Die Entscheidung für ein Kind ist eine private Entscheidung. Wenn Kinder eine private Entscheidung sind, dann sollten Individuen auch die Konsequenzen ihrer Handlung tragen und somit für die Kosten eigenverantwortlich aufkommen. Wären Kinder einzig ein Konsum- oder Investitionsgut für ihre Eltern, also zögen die Eltern entweder einzig einen direkten Nutzen aus der Aufzucht ihres Nachwuchses oder erwirtschafteten später daraus Erträge (zum Beispiel in Form einer Altersabsicherung), so wäre die ganze Geschichte in der Tat reine Privatsache. 

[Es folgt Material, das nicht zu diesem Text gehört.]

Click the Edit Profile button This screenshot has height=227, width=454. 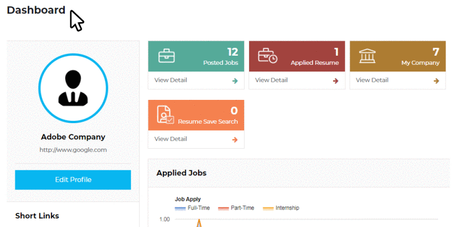[73, 180]
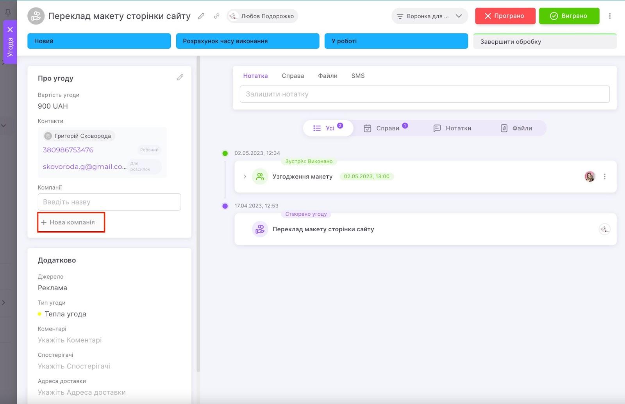This screenshot has width=625, height=404.
Task: Copy deal link using the chain icon
Action: (216, 16)
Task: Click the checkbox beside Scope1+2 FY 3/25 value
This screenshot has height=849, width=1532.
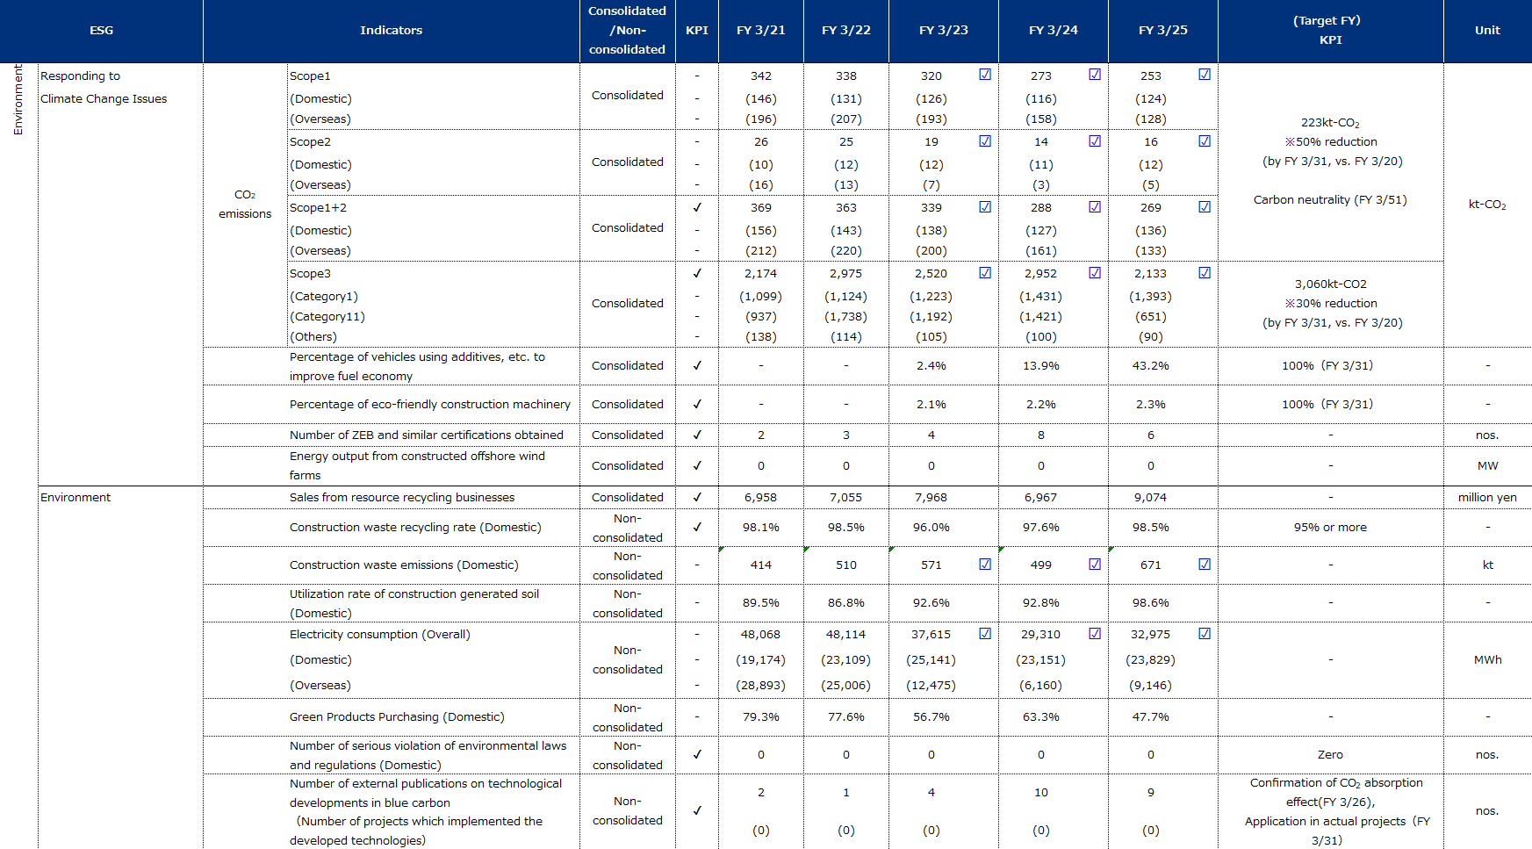Action: [1205, 206]

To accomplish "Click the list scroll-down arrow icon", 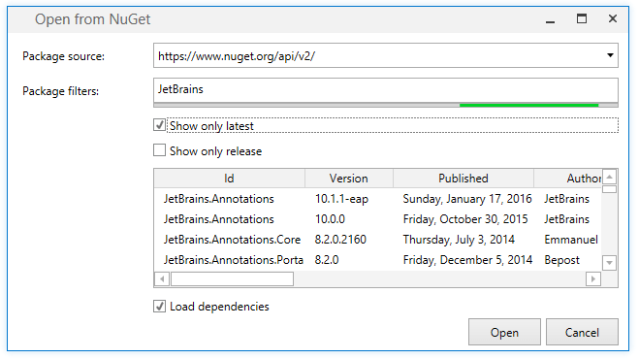I will coord(609,263).
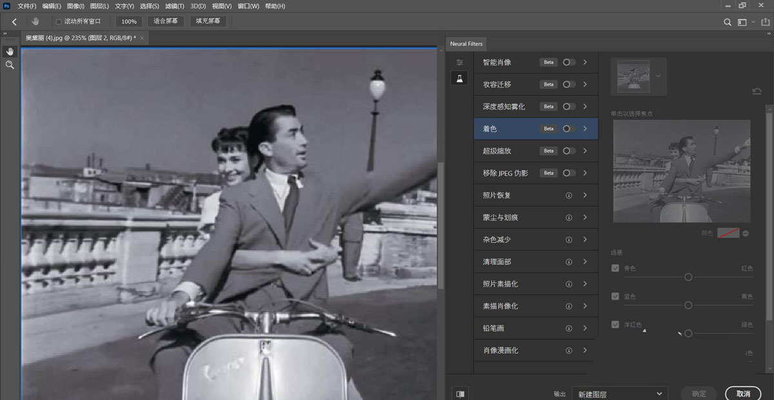The image size is (774, 400).
Task: Click the share export icon at top right
Action: click(x=765, y=22)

Der Sozialstaat ist ein Trittbrettfahrer heutiger Eltern

Ökonomisch betrachtet sind Kinder, die später einmal mehr Steuern zahlen, als Leistungen durch den Staat zu empfangen, ein positiver externer Effekt für den Fiskus. Die Verschuldung von Staaten ist nur dadurch möglich, dass heutige Generationen dem Kapitalmarkt die Begleichung durch ihnen nachfolgende Generationen versprechen. Die Barro-Ricardo Äquivalenzhypothese geht daher davon aus, dass zum Beispiel eine Erhöhung der Staatsverschuldung zu einer Erhöhung der Sparquote führt. Wohlwissend, dass die Staatsausgaben von heute die Steuern von morgen sind, legen besorgte Eltern schon mal Geld zurück, damit die Kinder die Schulden später begleichen können. 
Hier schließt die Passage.